Children and young adults with cystic fibrosis (CF) whose lung infections were treated with suboptimal doses of antibiotics had fewer changes in lung microbial diversity during the IV treatment, and their microbial diversity levels were higher 30 days later, a multi-institutional study that includes Children's researchers shows. By contrast, patients who were treated with therapeutic doses had greater decreases in lung microbial diversity and significantly lower diversity levels when the antibiotic treatment ended as well as 30 days later.
"With the subtherapeutic treatment group, this could represent a 'basement effect' where it is harder to decrease diversity when it is already low to start. Also patients in the subtherapeutic group had more advanced disease than those in the therapeutic group, which may influence the findings," explains Andrea Hahn, MD, MS, an infectious disease specialist at Children's National Health System and the study's lead author.
The findings, published online Feb. 22, 2019, in Scientific Reports, clearly establish the importance of the interplay between baseline microbial diversity and lung function and have the potential to improve clinical practices, the research team writes.
More than 30,000 people in the U.S. live with CF, a genetic disease that leads to recurrent lung infections that gradually deplete lung function over time. People with this disease frequently require hospitalization for these infections, known as acute pulmonary exacerbations (APEs), which are typically treated with antibiotics. These often include beta-lactams, a class of antibiotics that include penicillin and a host of other structurally related compounds.
Worsening lung function in CF patients has been linked to decreased microbial diversity in their lungs, a factor thought to be caused by repeated dosing of antibiotics to treat APEs. Although it's well known that patients frequently don't achieve therapeutic doses of antibiotics that effectively clear their infections, it's been unclear how microbial diversity changes in patients who receive subtherapeutic doses compared with patients who receive therapeutic doses.
To investigate this question, Hahn and colleagues recruited 20 patients between 1 to 21 years of age who were treated for APEs with beta-lactam antibiotics at Children's National. For each patient, the researchers collected four samples of respiratory fluid:
- When study participants were well
- While they were having an APE
- Right after their antibiotic course ended and
- Again at least 30 days later.
They ran each sample through genetic testing to determine the types of bacteria present and their relative abundance. The research team also collected blood samples from each patient while they underwent their antibiotic courses, as well as data on their lung function.
These 20 patients underwent 31 courses of antibiotics over the study period, which lasted from March 2015 to August 2016. Hahn and colleagues found that only about 45 percent of these courses were considered therapeutic, with blood concentrations of these drugs rising high enough to effectively treat their infections.
Hahn and colleagues suspect that patients who often don't achieve therapeutic blood levels of antibiotics may be genetically predisposed to metabolize beta-lactam antibiotics quickly. Repeated subtherapeutic courses of antibiotics could significantly knock down microbial diversity without effectively clearing infections, leading to more lung damage that negatively impacts lung function over time.

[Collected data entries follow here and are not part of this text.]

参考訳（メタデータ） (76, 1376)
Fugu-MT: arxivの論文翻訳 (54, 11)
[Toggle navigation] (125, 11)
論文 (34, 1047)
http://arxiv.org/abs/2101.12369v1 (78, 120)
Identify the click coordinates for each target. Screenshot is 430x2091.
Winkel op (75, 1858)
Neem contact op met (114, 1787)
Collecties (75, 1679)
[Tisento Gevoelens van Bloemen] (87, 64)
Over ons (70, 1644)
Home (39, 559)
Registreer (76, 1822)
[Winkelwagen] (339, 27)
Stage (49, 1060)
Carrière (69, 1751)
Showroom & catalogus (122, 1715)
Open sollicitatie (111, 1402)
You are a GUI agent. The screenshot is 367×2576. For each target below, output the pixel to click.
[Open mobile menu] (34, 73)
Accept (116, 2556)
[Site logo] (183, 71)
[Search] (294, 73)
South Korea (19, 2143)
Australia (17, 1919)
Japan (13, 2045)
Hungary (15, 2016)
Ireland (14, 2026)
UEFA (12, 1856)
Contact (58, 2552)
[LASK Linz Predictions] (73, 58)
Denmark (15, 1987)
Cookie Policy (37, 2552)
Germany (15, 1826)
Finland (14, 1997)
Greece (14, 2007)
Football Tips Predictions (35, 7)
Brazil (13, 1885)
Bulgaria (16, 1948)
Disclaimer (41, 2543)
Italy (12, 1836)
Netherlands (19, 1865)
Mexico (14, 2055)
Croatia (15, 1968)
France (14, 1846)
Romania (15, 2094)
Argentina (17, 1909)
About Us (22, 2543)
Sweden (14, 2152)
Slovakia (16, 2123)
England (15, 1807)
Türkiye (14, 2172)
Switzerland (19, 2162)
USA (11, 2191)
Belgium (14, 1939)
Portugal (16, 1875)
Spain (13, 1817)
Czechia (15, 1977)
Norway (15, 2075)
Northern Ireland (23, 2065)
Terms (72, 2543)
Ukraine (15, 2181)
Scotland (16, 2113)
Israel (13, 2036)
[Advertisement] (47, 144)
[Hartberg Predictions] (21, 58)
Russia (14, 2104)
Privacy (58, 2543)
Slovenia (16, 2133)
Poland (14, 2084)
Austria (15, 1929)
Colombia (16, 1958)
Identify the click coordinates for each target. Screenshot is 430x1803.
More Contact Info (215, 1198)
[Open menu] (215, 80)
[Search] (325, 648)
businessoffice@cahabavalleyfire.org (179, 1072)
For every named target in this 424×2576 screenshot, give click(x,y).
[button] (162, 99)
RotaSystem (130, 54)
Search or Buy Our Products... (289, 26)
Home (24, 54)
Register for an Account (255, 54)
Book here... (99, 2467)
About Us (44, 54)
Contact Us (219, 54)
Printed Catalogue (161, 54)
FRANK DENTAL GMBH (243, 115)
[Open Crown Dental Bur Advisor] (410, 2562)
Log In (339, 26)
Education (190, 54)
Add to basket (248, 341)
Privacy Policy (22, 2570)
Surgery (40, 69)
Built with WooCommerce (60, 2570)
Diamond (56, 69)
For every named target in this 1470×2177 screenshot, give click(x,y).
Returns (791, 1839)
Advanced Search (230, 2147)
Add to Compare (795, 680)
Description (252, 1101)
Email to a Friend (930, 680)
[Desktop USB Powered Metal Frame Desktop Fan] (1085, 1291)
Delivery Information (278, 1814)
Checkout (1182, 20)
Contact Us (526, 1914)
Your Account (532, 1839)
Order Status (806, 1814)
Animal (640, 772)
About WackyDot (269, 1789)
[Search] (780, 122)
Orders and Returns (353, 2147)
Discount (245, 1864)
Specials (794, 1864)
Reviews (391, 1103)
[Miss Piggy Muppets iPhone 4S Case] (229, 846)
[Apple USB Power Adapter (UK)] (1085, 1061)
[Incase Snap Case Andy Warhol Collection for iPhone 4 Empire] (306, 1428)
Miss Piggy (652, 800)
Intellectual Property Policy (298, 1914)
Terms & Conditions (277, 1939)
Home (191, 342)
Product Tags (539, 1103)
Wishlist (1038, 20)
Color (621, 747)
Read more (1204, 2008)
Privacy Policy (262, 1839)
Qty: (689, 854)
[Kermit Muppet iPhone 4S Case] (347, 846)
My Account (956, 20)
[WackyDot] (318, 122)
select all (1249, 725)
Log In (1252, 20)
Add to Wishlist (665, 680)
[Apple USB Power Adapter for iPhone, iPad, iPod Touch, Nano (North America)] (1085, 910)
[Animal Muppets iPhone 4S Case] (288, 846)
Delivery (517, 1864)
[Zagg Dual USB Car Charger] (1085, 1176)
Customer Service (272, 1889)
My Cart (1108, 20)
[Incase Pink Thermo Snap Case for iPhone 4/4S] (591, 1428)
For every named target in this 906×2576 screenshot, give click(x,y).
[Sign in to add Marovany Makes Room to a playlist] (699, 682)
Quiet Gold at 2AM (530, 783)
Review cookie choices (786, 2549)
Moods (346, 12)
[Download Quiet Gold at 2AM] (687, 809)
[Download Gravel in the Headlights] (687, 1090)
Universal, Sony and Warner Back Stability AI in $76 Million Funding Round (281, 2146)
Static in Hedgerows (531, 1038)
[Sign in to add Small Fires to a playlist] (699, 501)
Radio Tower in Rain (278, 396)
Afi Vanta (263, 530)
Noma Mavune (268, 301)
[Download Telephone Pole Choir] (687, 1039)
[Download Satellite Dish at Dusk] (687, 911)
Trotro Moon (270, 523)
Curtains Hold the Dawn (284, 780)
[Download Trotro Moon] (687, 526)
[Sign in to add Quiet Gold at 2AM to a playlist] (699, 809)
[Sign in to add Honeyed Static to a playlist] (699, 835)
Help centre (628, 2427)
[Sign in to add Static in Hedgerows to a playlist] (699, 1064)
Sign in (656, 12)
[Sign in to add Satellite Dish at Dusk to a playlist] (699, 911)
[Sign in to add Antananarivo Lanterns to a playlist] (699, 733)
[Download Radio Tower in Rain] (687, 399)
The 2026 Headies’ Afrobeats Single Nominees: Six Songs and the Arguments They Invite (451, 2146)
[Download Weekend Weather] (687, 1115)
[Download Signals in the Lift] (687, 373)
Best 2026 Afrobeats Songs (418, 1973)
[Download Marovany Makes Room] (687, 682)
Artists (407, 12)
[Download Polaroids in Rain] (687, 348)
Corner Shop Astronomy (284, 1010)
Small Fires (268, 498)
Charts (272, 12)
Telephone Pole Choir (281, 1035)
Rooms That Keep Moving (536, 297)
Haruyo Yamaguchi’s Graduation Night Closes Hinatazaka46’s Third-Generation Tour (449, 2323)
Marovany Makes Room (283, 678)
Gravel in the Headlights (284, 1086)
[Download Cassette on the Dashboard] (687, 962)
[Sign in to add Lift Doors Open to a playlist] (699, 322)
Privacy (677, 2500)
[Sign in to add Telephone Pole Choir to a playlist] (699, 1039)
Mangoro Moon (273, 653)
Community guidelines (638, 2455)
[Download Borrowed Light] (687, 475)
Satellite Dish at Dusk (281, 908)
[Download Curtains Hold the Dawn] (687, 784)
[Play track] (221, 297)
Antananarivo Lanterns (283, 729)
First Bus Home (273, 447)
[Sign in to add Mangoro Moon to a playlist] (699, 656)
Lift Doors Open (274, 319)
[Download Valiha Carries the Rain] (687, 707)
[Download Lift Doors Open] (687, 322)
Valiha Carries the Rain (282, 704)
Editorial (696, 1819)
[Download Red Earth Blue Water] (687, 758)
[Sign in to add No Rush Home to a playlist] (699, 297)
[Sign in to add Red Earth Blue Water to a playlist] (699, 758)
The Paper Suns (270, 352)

Hahn adds that eventually it may be possible to avoid this effect by keeping closer tabs on CF patients' antibiotic blood levels in real time to make sure that each APE is treated with therapeutic-level dosing.
"What this study shows is that levels of the antibiotics we give probably play a role in patients' ability to recover baseline diversity," she says. "If we pay more attention to drug levels when using these types of antibiotics to ensure that dosing is sufficient, we could potentially improve patients' clinical outcomes over time."